Task to carry out: Copy out every line of the listing below word for word, keeping the same order.

[Text and item location entries]
- - - - -
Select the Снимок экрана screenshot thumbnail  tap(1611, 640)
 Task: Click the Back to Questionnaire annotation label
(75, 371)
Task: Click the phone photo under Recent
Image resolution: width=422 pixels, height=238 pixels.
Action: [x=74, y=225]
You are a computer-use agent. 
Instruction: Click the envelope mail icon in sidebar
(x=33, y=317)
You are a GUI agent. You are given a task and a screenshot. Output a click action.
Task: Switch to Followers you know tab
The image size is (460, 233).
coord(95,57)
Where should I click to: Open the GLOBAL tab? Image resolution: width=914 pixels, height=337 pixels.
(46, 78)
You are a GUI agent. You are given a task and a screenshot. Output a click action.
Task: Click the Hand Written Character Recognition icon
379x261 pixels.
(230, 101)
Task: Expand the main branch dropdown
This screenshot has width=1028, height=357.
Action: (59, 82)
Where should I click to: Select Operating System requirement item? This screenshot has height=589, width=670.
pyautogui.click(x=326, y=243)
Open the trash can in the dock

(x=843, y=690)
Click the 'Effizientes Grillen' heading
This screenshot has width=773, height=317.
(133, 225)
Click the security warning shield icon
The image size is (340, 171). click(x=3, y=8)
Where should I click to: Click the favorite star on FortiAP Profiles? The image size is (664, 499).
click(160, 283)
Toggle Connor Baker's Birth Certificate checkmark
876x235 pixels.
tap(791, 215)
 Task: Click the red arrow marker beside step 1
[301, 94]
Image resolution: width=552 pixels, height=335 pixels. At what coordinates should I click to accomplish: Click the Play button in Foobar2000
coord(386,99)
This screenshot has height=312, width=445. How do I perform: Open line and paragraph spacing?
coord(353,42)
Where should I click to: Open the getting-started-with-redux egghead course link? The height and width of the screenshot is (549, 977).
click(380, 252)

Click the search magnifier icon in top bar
- - - - -
Exercise result:
Select the Снимок экрана screenshot thumbnail  tap(1611, 640)
 Task: Click the Back to Questionnaire annotation label
(75, 371)
Task: Click the phone photo under Recent
Image resolution: width=422 pixels, height=238 pixels.
Action: [x=74, y=225]
You are a computer-use agent. 
Instruction: Click the envelope mail icon in sidebar
(x=33, y=317)
You are a GUI agent. You are given a task and a screenshot. Output a click action.
Task: Switch to Followers you know tab
The image size is (460, 233).
coord(95,57)
Where should I click to: Open the GLOBAL tab? Image resolution: width=914 pixels, height=337 pixels.
(46, 78)
You are a GUI agent. You are given a task and a screenshot. Output a click action.
Task: Click the Hand Written Character Recognition icon
379x261 pixels.
(230, 101)
Task: Expand the main branch dropdown
This screenshot has width=1028, height=357.
Action: (59, 82)
Where should I click to: Select Operating System requirement item? This screenshot has height=589, width=670.
pyautogui.click(x=326, y=243)
Open the trash can in the dock

(x=843, y=690)
Click the 'Effizientes Grillen' heading
This screenshot has width=773, height=317.
(133, 225)
Click the security warning shield icon
The image size is (340, 171). click(x=3, y=8)
Where should I click to: Click the favorite star on FortiAP Profiles? The image size is (664, 499).
click(160, 283)
Toggle Connor Baker's Birth Certificate checkmark
876x235 pixels.
tap(791, 215)
 Task: Click the red arrow marker beside step 1
[301, 94]
Image resolution: width=552 pixels, height=335 pixels. At what coordinates should I click to accomplish: Click the Play button in Foobar2000
coord(386,99)
This screenshot has height=312, width=445. How do I perform: Open line and paragraph spacing?
coord(353,42)
Where should I click to: Open the getting-started-with-redux egghead course link? The height and width of the screenshot is (549, 977).
click(380, 252)

Click the search magnifier icon in top bar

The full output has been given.